Count the lines in the listing below that contain the string "This", where uppercase and lowercase letters count as different, and reply with only that number.

Dataset excerpts
** Begin **

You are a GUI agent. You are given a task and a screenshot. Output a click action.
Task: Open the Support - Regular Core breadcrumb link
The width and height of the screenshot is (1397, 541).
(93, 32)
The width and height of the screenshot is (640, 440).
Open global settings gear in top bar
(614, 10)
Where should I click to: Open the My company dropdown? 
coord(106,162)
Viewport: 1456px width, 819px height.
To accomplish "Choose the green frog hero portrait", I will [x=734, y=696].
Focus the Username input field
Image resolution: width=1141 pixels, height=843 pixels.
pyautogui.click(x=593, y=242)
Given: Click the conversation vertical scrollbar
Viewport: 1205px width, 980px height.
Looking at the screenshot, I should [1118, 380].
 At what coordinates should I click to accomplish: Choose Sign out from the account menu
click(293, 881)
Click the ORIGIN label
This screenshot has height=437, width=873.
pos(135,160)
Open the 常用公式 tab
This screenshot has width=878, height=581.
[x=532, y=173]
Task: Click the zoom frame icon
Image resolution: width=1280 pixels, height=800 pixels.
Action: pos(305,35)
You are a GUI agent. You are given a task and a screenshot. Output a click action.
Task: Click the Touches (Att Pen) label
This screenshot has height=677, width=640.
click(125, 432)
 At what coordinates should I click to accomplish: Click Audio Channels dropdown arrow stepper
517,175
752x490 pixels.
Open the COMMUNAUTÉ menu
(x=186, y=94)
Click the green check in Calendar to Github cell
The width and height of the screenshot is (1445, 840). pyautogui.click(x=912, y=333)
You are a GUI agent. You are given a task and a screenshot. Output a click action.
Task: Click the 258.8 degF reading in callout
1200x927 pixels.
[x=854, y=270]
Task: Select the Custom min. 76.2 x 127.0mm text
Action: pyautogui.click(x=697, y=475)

** End **

Reply to the task
3